La otra vía ha sido la confección de organismos a modo y favorables al grupo en el poder. Son colocadas personas sin antecedentes de lucha o siquiera con mínimo interés por la democracia. Arribistas de la política, sus deseos son complacer las instrucciones de sus impulsadores y medrar con las canonjías derivadas de su docilidad, así como disfrutar, más allá del decoro, de los presupuestos públicos puestos a su disposición.

El silencio de la sociedad es la contraparte, el complemento de la ilegitimidad democrática. No requieren los detentadores del poder establecer un régimen represivo para acallar a la sociedad. También de manera silenciosa y secreta, propietarios y periodistas son convencidos de seguir una conducta afín a los intereses gubernamentales. Han creado y recreado el periodismo de la lisonja.

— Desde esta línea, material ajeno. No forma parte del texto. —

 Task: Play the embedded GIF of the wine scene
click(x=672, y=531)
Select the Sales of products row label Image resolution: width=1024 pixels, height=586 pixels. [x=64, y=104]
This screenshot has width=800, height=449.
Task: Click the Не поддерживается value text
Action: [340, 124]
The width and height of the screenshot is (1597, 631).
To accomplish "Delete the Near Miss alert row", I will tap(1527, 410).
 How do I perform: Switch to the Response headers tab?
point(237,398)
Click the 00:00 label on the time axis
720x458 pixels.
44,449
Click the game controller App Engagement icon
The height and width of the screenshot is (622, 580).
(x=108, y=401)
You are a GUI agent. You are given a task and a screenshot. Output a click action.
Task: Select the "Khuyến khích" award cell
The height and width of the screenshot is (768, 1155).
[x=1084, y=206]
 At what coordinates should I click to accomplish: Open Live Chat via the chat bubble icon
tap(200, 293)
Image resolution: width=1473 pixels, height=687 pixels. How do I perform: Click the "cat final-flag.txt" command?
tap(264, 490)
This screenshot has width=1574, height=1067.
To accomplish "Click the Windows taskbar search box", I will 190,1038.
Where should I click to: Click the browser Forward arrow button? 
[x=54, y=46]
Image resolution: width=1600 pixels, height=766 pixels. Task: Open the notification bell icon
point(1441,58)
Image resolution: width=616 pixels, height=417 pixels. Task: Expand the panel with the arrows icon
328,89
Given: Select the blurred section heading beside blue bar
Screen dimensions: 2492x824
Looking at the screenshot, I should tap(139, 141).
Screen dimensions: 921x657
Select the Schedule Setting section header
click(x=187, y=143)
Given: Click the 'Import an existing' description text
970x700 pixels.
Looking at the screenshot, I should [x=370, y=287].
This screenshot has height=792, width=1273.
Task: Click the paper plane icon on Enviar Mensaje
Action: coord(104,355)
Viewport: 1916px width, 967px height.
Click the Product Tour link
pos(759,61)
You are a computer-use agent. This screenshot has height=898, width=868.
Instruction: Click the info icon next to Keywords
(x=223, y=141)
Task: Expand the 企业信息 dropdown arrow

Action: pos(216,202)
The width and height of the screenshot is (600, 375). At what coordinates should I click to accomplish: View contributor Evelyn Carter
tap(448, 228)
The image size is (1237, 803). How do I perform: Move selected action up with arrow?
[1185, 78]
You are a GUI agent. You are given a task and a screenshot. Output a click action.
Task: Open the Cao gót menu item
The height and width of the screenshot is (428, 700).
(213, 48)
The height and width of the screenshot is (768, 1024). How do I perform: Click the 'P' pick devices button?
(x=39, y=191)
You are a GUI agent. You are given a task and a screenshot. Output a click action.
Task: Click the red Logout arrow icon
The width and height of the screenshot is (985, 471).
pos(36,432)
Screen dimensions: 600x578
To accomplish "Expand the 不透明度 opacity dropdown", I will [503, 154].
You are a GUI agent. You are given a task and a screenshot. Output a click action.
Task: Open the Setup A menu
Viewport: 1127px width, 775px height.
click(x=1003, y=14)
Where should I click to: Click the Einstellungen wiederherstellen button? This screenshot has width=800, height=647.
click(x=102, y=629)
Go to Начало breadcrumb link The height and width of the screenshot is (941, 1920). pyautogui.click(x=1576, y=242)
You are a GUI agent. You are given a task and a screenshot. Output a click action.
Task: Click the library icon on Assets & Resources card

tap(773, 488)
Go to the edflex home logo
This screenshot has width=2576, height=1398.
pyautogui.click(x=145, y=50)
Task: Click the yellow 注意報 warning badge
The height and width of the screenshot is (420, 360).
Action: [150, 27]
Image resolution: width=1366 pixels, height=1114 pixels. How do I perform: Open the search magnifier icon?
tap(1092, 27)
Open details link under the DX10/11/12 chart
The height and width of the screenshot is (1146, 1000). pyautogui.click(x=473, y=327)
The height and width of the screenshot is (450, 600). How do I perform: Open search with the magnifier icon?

La prensa de la adulación ha puesto fin al diálogo razonado del espacio público. El gobierno se convierte así en el monopolizador de la palabra. Su voz, la voz del amo, no acepta críticas. Pero más grave aún es que la prensa del mimo impide la circulación de la información. Y sin ella, sin datos reales que expresen las situaciones que vive la sociedad, sólo recrea el silencio.

Esa es nuestra realidad. Tenemos elecciones de dudosa calidad y de resultados cuestionados. Los elogios desmoralizan la inteligencia y derrotan las visiones críticas. El panorama, en estas circunstancias, no resulta halagador. Y con este panorama iniciamos un nuevo sexenio local, al que le sobran alabanzas y le faltan inteligencias críticas en la sociedad y en los medios. Es dura la verdad. Será peor no hacerle frente.